手刀が完全に首から離れるのを確認して、男は力が抜けるようにへたりこんだ。

「ありがとうございます・・・」

「じゃあ、何から聞くかな〜。え〜と、あ、」

バベルはそういえばと、

「俺、バベル。おまえは?」

雑な自己紹介をして、男の名を聞く。

「あ、おれは・・・、六原ろくはら 草介そうすけです・・・」

男は力なく答えた。


「俺には、特技があるんですよ」

「聞かせてもらおうじゃないか」

「知ってるかな〜?『マッサージ』って、言うんですけど」

「知ってるわ!バカにしてんのか!?」

バベルは草介と、会話をしている中で、『おまえ、なにができんの?』という流れになり、

「え・・・、この世界に、マッサージっていう概念あるんですか?」

「なんで、ないと思ったんだよ」

「いや、だって、ここ剣と魔法の世界じゃないですか、ゲームとかだとそういう疲労って、魔法とか薬で癒やすもんじゃないかと・・・」

「たしかに、そういうことのほうが多いらしいけど、おれはしょっちゅう、父ちゃんの肩揉んでるぞ」

異世界間の交流は、常識のすり合わせが難しいことを実感しながら、会話を進める。

「ええ!?い、意外ですね〜。
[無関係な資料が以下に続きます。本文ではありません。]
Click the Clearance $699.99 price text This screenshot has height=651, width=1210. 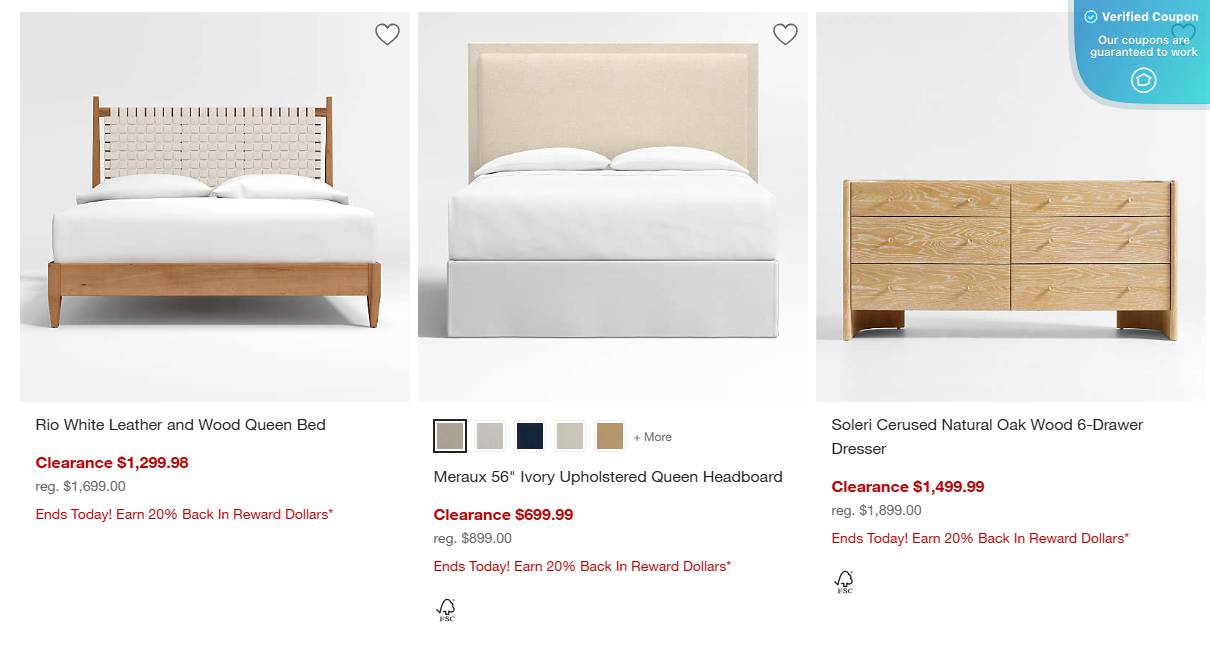(x=503, y=514)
とても、そうは見えなくて・・・」

「うるせぇよ。あと、さっきから、その敬語うざったいから、やめろ」

「あ、はい・・・」

正直、草介も9歳に敬語を使うのに抵抗は有った。

命が惜しいとはいえ。

「え、え〜と、俺には特技があるんだ」

「別に、やり直さなくてもいいよ」

草介は会話をしている内に、この少年はおっかないものの、そこまで悪いやつには思えなかった。

いってみれば、バベルはその通り、子どもだった。

自分の言葉に、喜怒哀楽をはっきりして反応し、まるで弟や息子を相手にしているみたいだった。
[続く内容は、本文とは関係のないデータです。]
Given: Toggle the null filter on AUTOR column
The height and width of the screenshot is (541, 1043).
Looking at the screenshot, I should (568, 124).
今年35歳になる六原草介。それなりに父性というものを持っていた。

「整体師っていってな。こうやって、体を揉みほぐして疲労を取る仕事さ。プロってやつよ」

「セイタイシ・・・?それは、知らない言葉だな」

「で、どう?」

さっきから、バベルの肩を揉んでいるが、バベルの反応は鈍い。

「よく、わからん」

「いや、子どもには、あんまり凝りとかないだろう・・・」

とりあえずマッサージの実演をしてもらったが特に何も感じなかった。

だが、いろいろな話を聞かせてもらった。

向こうの世界のこと、学校とか、娯楽とか、当たり障りないことをポツポツと。

たいして面白いわけではなかったが、知らないことを知れることはバベルは好きだった。

とはいえ、日も暮れてきたので、今日はお開きにすることになった。

「で、おまえ、どうすんの?」

「どうって?」

バベルは草介に聞く。

「寝泊まりどうすんの?」

「あ・・・」

そう言われ、草介はあたりを見回す。

周りから、ギャアギャアと何かわからない獣の鳴き声が木霊している。

うん、ここにいたら死ぬな。

「いっとくけど、俺んちはだめだぞ。父ちゃんいるし」

あまり知らない人を家に上げたくないタイプだった。

草介は少し考え、

「あ、ちょっと相談があるんだけど・・・」

草介はバベルをとある場所に案内した。


「え!?なんだこれ!?」

「これは知らないのか・・・」

バベルは目の前の鉄の塊に目を丸くする。

ハイエースだった。

それは草介とともに、この世界にやってきた彼の相棒と呼べるものだった。

「これは自動車さ。馬車はあるんだろ?それの進化版だな」

「え?これ、馬が動かすの?」

「いや?俺が」

「え?お前、馬なの?」

「違う!」

と、なんラリーか問答を繰り返し、

「とにかく、俺はこの愛車で寝泊まりしようと思うんだけど、どうかな?」

「いいんじゃない?意外と広いな」

中も見せてもらい、興味津々だ。

「あ、これ、なんだ?」

後部座席に置かれている一冊の本を手に取る。

それは、絵と文章が混じり合ったバベルにとって初めて見るものだった。

漫画だった。

「え〜と、『おまえを・・・す』?これ、なんて書いてるんだ?」

「うん?『殺す』だな。なんでよりにもよって、そのセリフなんだよ」

そこで草介は疑問に思った。

「あれ?なんで、平仮名読めるんだ?この世界は、平仮名があるのか?」

「転界人が広めた文字だからな。でも、このカンジだっけ?これは種類が多いから、読めるやつはあんまりいないらしい」

草介は驚いた。この世界は思った以上に、もとの世界の文化が広まっているかもしれない。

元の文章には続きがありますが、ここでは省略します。